Vielleicht hängt es damit zusammen, dass beim Magic Dobby Webstuhl die Kettfäden für die Fachbildung nur gehoben werden, also möglicherweise stärker beansprucht werden, als beim Kontermarsch- oder Counterbalancewebstuhl (Rollenzug), bei dem das Fach dadurch entsteht, dass die eine Fadengruppe gesenkt und die andere gehoben wird

Ich weiß es nicht, die Fäden waren wohl am Ende überbeansprucht, sie sind eigentlich nicht wirklich gerissen sondern haben sich eher gelängt, was man auch an dem teilweisen Nachlassen der gleichmäßigen Spannung bemerken konnte, die Zwirnung ist dadurch stellenweise wohl so instabil geworden, dass die glatten Fasern auseinandergleiten konnten. 

 

 

Ich habe dann die Restkette vom Kettbaum abgewickelt und am Anlängerstab beschwert, um so einerseits vereinzelte Spannungsunterschiede mit Gewichten ausgleichen zu können, aber auch die neu eingezogenen Ketttfäden direkt wieder an den Anlängerstab zu knoten.

 

 

Das Ganze machte recht bald keinen Spaß mehr und ich habe die Flickerei aufgegeben und die Kette abgeschnitten. Der Schal ist dadurch nun kürzer als gewünscht aber noch weniger schön ist die Tatsache, dass sich am Ende durch die ungleiche Kettspannung doch auch viele Webfehler eingeschlichen hatten, die ich teils durch Einstopfen wieder behoben habe, aber weil das bei diesem Muster auch sehr mühsam war, habe ich beschlossen, dieses Gewebe als reines Probestück zu betrachten.  



 

Weil ich im Grunde aber zufrieden bin mit dem Aussehen, dem Fall und der Griffigkeit des Gewebes,  werde ich das Muster und die verwendeten Garne noch einmal für einen Schal einsetzen, aber dann das Wollgarn als Kette nutzen und das Tencelgarn als Schuss.

Ich bin gespannt darauf zu sehen, wie sich diese Änderung auswirken wird.

 

 

 

 

 

Sonntag, 18. Mai 2025

Der kleine Dobby

Hier entsteht mein zweiter Schal auf dem kleinen, 3D gedruckten Dobby Webstuhl .

 


 

Zum Aufbäumen habe ich mit Gummibändern den ebenfalls gedruckten, passenden Reedekamm am hinteren Streichbaum befestigt, der wie die Louet Reedekämme eine 0,5 cm Einteilung hat. 




Aufgezogen habe ich ein Restgarn aus der Industrie, feine, 3-fädig gefachte Merinowolle.

 

 

Jeder der 8 Schäfte ist mit ca. 50 Kunststofflitzen bestückt.
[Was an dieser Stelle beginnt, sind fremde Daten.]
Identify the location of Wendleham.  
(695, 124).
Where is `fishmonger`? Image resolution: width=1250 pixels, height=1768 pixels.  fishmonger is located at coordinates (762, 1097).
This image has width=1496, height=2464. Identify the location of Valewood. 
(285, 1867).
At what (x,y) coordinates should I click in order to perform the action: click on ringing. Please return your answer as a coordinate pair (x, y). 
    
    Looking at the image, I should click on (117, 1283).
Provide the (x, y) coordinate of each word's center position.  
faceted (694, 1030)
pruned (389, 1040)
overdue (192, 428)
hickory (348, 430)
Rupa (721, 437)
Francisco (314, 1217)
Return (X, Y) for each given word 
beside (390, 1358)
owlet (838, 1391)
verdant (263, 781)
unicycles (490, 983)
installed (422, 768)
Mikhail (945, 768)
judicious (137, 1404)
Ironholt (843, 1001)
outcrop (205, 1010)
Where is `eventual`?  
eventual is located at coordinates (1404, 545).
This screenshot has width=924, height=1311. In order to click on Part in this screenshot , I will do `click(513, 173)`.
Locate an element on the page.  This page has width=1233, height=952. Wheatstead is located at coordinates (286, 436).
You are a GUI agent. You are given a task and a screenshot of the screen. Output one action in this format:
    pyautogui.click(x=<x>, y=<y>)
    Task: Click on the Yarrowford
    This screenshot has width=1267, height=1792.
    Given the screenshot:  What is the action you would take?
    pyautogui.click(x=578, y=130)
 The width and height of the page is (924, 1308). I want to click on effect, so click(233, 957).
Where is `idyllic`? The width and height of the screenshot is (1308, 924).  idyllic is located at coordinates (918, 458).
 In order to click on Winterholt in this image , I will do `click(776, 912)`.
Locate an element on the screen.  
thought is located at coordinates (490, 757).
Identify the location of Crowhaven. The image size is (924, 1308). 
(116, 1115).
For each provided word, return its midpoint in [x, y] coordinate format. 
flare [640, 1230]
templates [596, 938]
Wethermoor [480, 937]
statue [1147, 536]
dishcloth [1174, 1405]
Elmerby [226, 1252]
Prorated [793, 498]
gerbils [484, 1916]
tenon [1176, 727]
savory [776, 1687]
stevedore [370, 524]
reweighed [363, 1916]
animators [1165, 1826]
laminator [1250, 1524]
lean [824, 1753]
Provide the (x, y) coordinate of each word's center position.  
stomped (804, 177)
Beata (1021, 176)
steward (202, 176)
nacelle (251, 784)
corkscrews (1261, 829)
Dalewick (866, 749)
Da es recht umständlich ist, die Anzahl der Litzen zu ändern, es in diesem Fall aber platzmäßig nicht ausreichen würde, die ungenutzten Litzen rechts und links einfach stehen zu lassen, habe ich beim Einzug auf allen Schäften in halbwegs regelmäßigen Abständen leere Litzen verteilt. Es wäre allerdings besser gewesen, die Anzahl der ungenutzten Litzen genau auszurechnen, denn letztlich blieben auf der rechten Seite doch noch zuviele Litzen übrig, so dass die Kettfäden dort beim Weben beengt waren und einige dadurch aufgerieben und dann gerissen sind.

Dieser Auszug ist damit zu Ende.